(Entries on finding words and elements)
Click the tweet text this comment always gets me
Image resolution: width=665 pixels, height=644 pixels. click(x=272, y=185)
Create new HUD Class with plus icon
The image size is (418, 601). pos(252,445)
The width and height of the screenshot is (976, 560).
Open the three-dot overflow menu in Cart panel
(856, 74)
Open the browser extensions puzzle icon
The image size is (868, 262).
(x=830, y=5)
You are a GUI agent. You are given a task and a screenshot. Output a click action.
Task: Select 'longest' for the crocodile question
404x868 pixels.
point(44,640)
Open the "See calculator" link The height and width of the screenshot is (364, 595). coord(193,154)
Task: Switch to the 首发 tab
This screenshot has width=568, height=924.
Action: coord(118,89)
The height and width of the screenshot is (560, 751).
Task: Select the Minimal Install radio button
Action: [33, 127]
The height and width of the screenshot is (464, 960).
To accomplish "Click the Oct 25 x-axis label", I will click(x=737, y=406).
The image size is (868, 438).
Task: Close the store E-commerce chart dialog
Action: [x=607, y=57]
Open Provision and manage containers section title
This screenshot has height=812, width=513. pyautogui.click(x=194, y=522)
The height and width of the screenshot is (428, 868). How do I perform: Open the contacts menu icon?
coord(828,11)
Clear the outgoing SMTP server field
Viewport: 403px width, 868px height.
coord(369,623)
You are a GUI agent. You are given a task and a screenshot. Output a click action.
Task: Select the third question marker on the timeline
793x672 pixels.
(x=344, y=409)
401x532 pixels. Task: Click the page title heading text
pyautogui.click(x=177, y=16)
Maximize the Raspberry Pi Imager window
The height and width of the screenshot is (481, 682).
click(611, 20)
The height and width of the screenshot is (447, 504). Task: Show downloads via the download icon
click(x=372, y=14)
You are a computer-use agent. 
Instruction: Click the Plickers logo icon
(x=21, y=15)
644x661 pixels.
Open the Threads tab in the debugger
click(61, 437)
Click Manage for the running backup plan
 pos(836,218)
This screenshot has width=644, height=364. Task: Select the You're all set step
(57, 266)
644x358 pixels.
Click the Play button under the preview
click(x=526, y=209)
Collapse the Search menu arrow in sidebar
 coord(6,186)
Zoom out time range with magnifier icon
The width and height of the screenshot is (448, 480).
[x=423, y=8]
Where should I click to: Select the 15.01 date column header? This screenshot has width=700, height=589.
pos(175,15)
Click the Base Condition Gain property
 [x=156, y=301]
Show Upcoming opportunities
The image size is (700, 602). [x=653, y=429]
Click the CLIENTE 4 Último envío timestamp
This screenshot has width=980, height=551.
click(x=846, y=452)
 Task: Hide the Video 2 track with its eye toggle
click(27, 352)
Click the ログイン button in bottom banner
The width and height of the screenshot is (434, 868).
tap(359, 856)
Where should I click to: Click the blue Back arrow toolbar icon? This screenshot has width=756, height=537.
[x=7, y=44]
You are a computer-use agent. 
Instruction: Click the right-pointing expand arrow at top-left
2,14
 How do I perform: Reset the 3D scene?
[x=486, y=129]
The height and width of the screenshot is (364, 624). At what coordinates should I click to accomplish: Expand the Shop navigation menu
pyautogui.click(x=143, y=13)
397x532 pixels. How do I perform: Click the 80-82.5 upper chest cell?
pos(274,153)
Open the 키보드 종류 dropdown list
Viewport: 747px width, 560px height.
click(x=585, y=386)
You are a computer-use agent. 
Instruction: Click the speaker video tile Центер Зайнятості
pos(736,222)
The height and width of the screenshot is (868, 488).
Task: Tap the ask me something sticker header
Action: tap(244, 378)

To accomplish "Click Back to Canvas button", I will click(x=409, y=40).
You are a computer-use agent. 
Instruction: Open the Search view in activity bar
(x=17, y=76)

◆ DIRECTIONS FOR THIS TASK: Lay out the material above as a numbered list, one line per item, and drop any blank lines.

◆ TASK RESPONSE:
1. Click the tweet text this comment always gets me
2. Image resolution: width=665 pixels, height=644 pixels. click(x=272, y=185)
3. Create new HUD Class with plus icon
4. The image size is (418, 601). pos(252,445)
5. The width and height of the screenshot is (976, 560).
6. Open the three-dot overflow menu in Cart panel
7. (856, 74)
8. Open the browser extensions puzzle icon
9. The image size is (868, 262).
10. (x=830, y=5)
11. You are a GUI agent. You are given a task and a screenshot. Output a click action.
12. Task: Select 'longest' for the crocodile question
13. 404x868 pixels.
14. point(44,640)
15. Open the "See calculator" link The height and width of the screenshot is (364, 595). coord(193,154)
16. Task: Switch to the 首发 tab
17. This screenshot has width=568, height=924.
18. Action: coord(118,89)
19. The height and width of the screenshot is (560, 751).
20. Task: Select the Minimal Install radio button
21. Action: [33, 127]
22. The height and width of the screenshot is (464, 960).
23. To accomplish "Click the Oct 25 x-axis label", I will click(x=737, y=406).
24. The image size is (868, 438).
25. Task: Close the store E-commerce chart dialog
26. Action: [x=607, y=57]
27. Open Provision and manage containers section title
28. This screenshot has height=812, width=513. pyautogui.click(x=194, y=522)
29. The height and width of the screenshot is (428, 868). How do I perform: Open the contacts menu icon?
30. coord(828,11)
31. Clear the outgoing SMTP server field
32. Viewport: 403px width, 868px height.
33. coord(369,623)
34. You are a GUI agent. You are given a task and a screenshot. Output a click action.
35. Task: Select the third question marker on the timeline
36. 793x672 pixels.
37. (x=344, y=409)
38. 401x532 pixels. Task: Click the page title heading text
39. pyautogui.click(x=177, y=16)
40. Maximize the Raspberry Pi Imager window
41. The height and width of the screenshot is (481, 682).
42. click(611, 20)
43. The height and width of the screenshot is (447, 504). Task: Show downloads via the download icon
44. click(x=372, y=14)
45. You are a computer-use agent. 
46. Instruction: Click the Plickers logo icon
47. (x=21, y=15)
48. 644x661 pixels.
49. Open the Threads tab in the debugger
50. click(61, 437)
51. Click Manage for the running backup plan
52.  pos(836,218)
53. This screenshot has width=644, height=364. Task: Select the You're all set step
54. (57, 266)
55. 644x358 pixels.
56. Click the Play button under the preview
57. click(x=526, y=209)
58. Collapse the Search menu arrow in sidebar
59.  coord(6,186)
60. Zoom out time range with magnifier icon
61. The width and height of the screenshot is (448, 480).
62. [x=423, y=8]
63. Where should I click to: Select the 15.01 date column header? This screenshot has width=700, height=589.
64. pos(175,15)
65. Click the Base Condition Gain property
66.  [x=156, y=301]
67. Show Upcoming opportunities
68. The image size is (700, 602). [x=653, y=429]
69. Click the CLIENTE 4 Último envío timestamp
70. This screenshot has width=980, height=551.
71. click(x=846, y=452)
72.  Task: Hide the Video 2 track with its eye toggle
73. click(27, 352)
74. Click the ログイン button in bottom banner
75. The width and height of the screenshot is (434, 868).
76. tap(359, 856)
77. Where should I click to: Click the blue Back arrow toolbar icon? This screenshot has width=756, height=537.
78. [x=7, y=44]
79. You are a computer-use agent. 
80. Instruction: Click the right-pointing expand arrow at top-left
81. 2,14
82.  How do I perform: Reset the 3D scene?
83. [x=486, y=129]
84. The height and width of the screenshot is (364, 624). At what coordinates should I click to accomplish: Expand the Shop navigation menu
85. pyautogui.click(x=143, y=13)
86. 397x532 pixels. How do I perform: Click the 80-82.5 upper chest cell?
87. pos(274,153)
88. Open the 키보드 종류 dropdown list
89. Viewport: 747px width, 560px height.
90. click(x=585, y=386)
91. You are a computer-use agent. 
92. Instruction: Click the speaker video tile Центер Зайнятості
93. pos(736,222)
94. The height and width of the screenshot is (868, 488).
95. Task: Tap the ask me something sticker header
96. Action: tap(244, 378)
97. To accomplish "Click Back to Canvas button", I will click(x=409, y=40).
98. You are a computer-use agent. 
99. Instruction: Open the Search view in activity bar
100. (x=17, y=76)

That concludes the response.